» **Prompt**:
Each line from the one containing "Viewport: 1435px width, 571px height." to the end of the data must be copied exactly, the first and last included; no other lines and no pictures belong in the copy.

==== Records for the task ====

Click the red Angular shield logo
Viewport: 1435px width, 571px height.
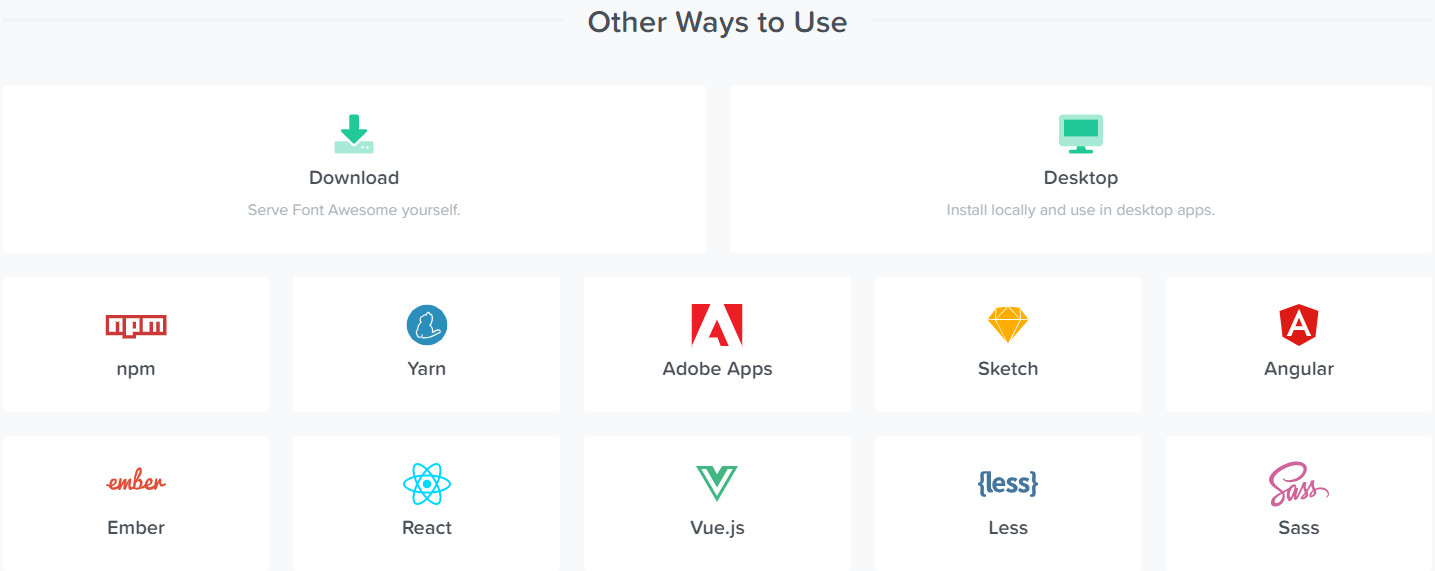1299,325
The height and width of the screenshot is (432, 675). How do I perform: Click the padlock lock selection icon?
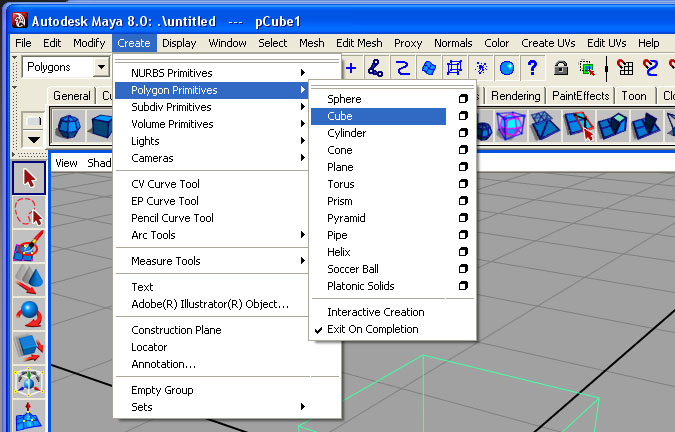pos(562,67)
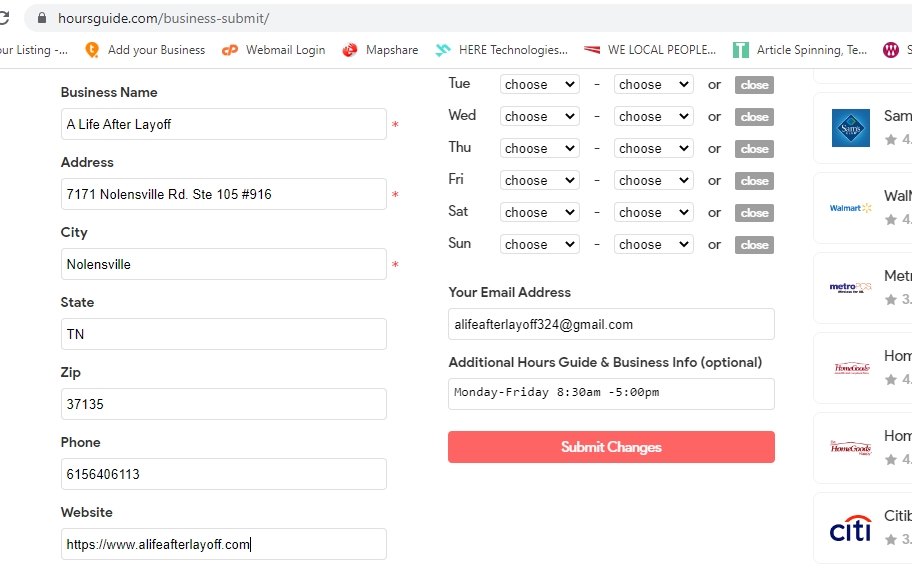Open the Add your Business bookmark
912x566 pixels.
pos(145,50)
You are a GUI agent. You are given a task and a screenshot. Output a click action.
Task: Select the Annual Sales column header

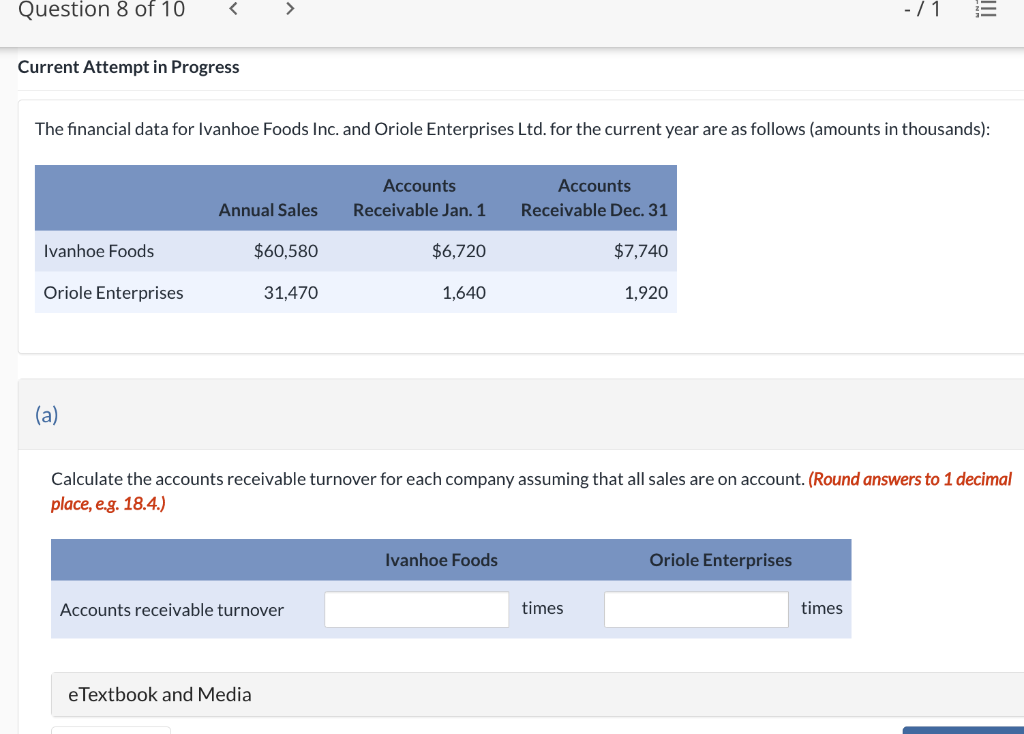(x=268, y=210)
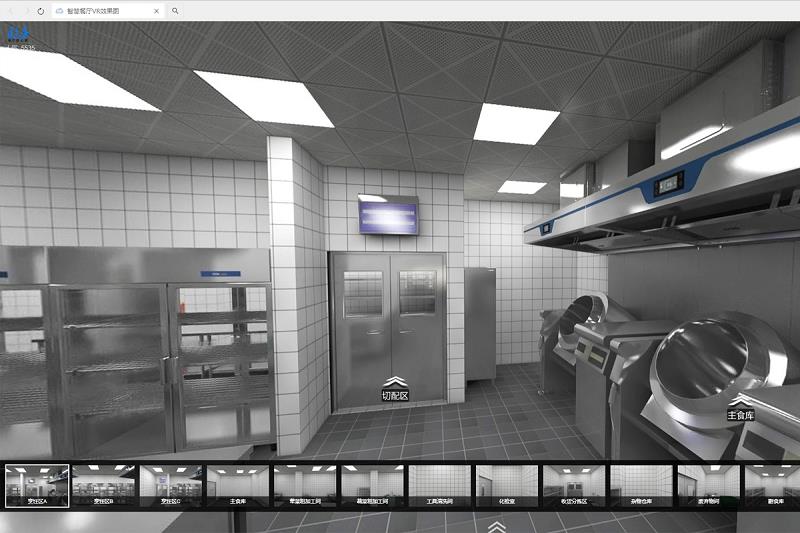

====

» **Solution below**:
Viewport: 1435px width, 571px height.
1299,325
The height and width of the screenshot is (432, 675). How do I perform: Click the padlock lock selection icon?
pos(562,67)
Open the Add your Business bookmark
912x566 pixels.
pos(145,50)
You are a GUI agent. You are given a task and a screenshot. Output a click action.
Task: Select the Annual Sales column header

(x=268, y=210)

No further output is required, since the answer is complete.